#### Dataset extract:
------
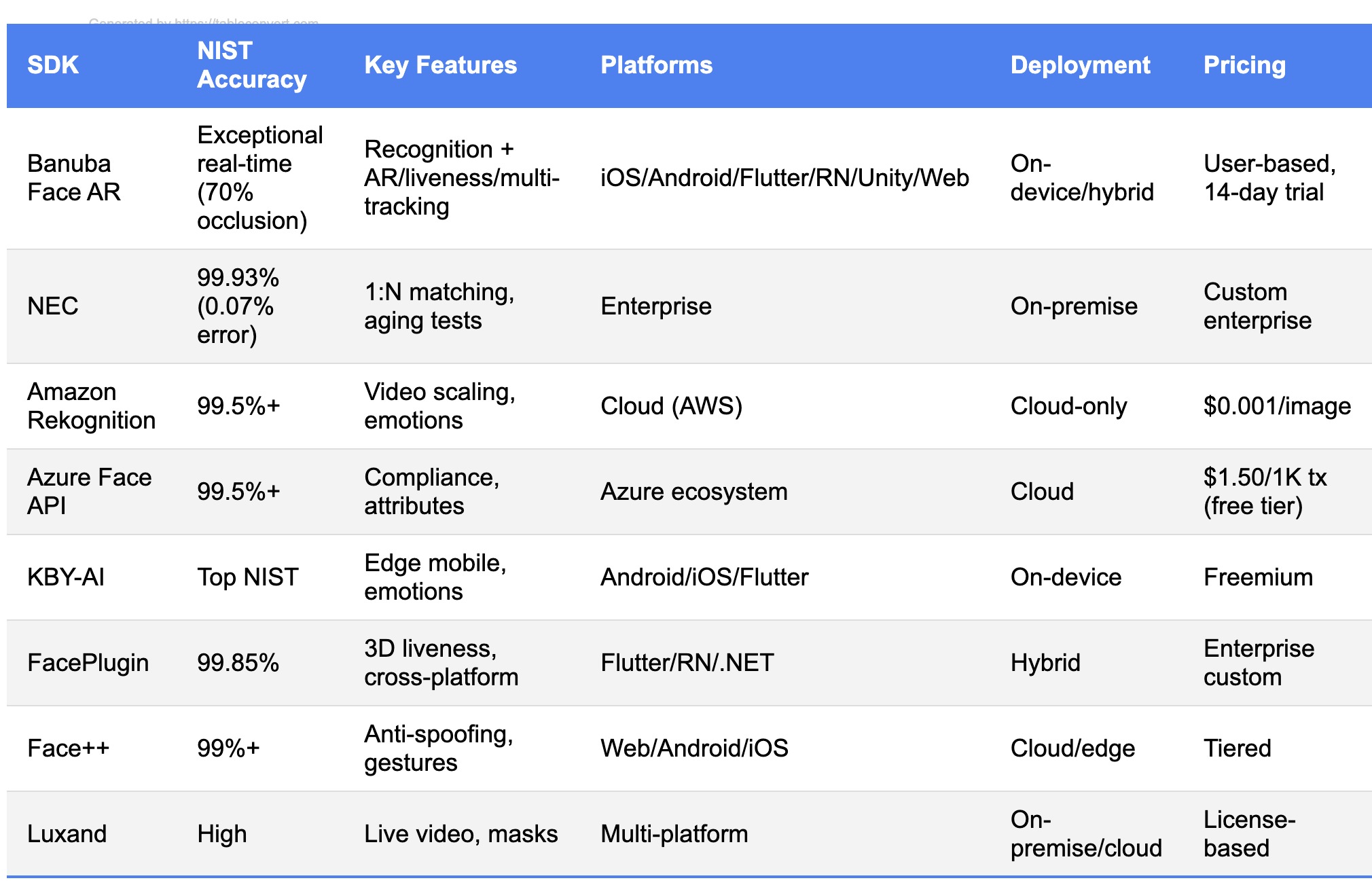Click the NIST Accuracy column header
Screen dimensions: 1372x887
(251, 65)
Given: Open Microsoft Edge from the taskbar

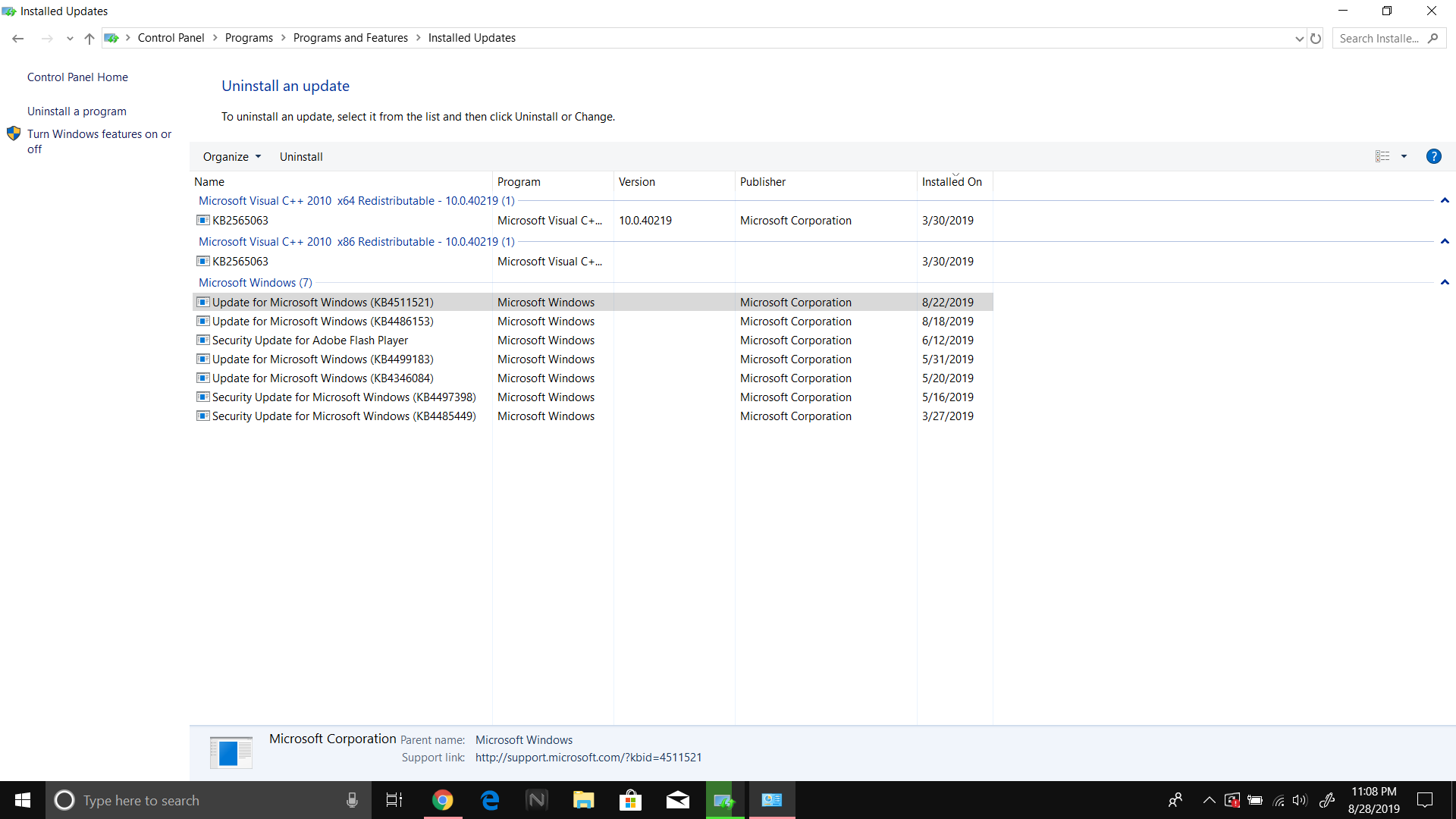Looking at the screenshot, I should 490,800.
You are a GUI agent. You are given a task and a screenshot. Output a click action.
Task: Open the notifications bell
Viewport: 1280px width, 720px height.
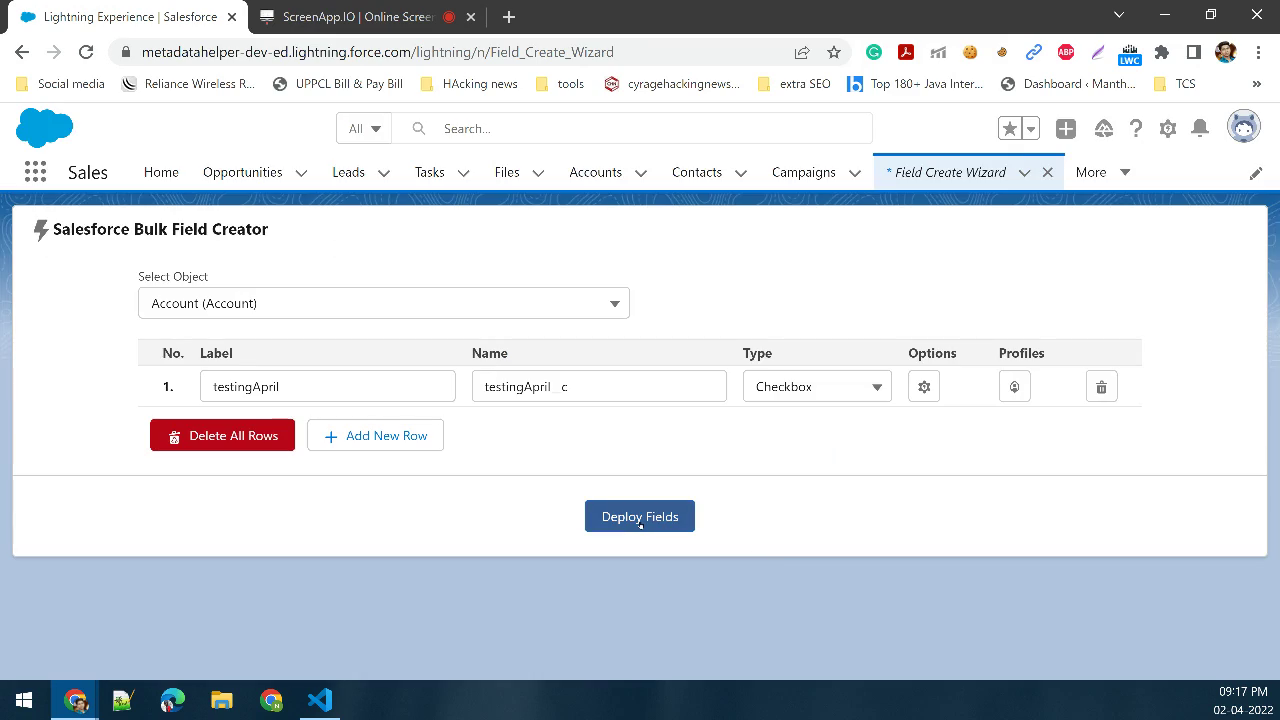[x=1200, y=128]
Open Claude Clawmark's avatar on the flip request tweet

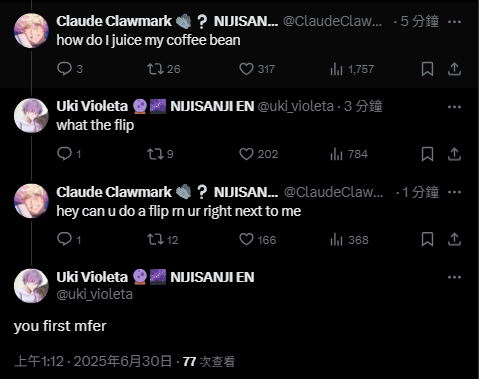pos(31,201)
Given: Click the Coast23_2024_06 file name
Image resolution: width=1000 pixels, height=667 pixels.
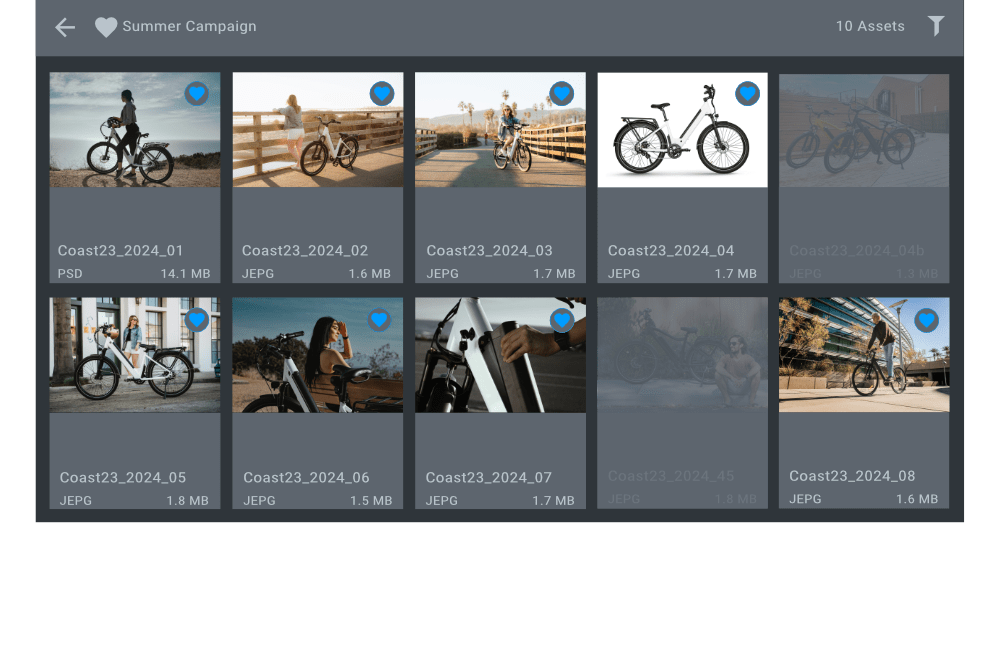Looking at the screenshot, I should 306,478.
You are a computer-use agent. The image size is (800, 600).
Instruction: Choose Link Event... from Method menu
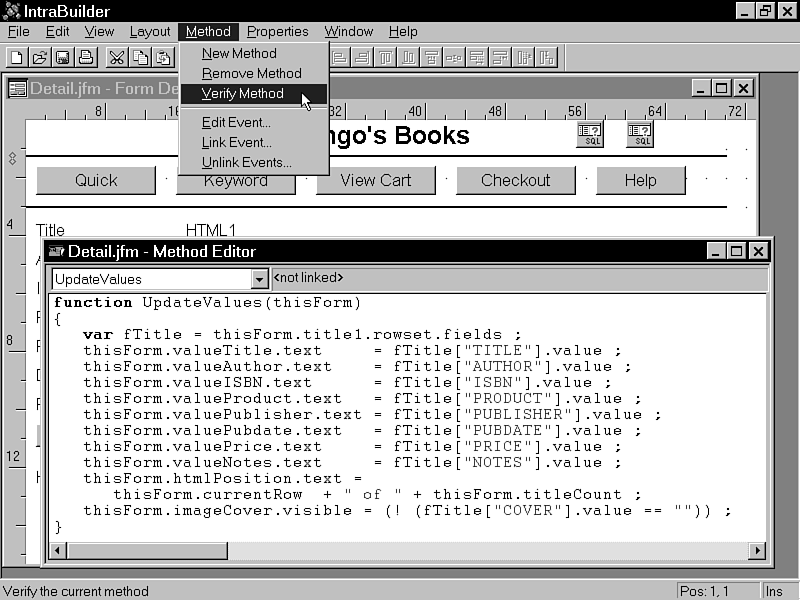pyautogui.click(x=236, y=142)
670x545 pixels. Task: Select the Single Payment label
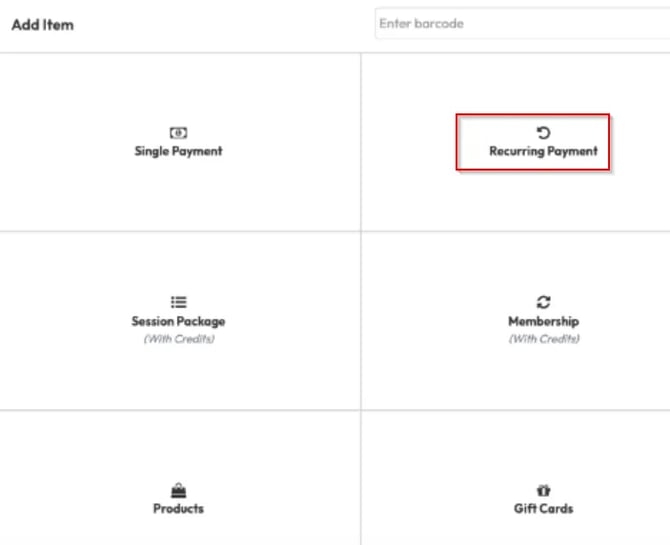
------
#### Problem details:
Can you pull every line of text from the data above, word for word, and leave the pictures out?

#### The output:
Click the NIST Accuracy column header
Screen dimensions: 1372x887
(251, 65)
Given: Open Microsoft Edge from the taskbar

Looking at the screenshot, I should 490,800.
You are a GUI agent. You are given a task and a screenshot. Output a click action.
Task: Open the notifications bell
Viewport: 1280px width, 720px height.
[x=1200, y=128]
Open Claude Clawmark's avatar on the flip request tweet

pos(31,201)
Given: Click the Coast23_2024_06 file name
Image resolution: width=1000 pixels, height=667 pixels.
Looking at the screenshot, I should 306,478.
You are a computer-use agent. The image size is (800, 600).
Instruction: Choose Link Event... from Method menu
pyautogui.click(x=236, y=142)
670x545 pixels. Task: Select the Single Payment label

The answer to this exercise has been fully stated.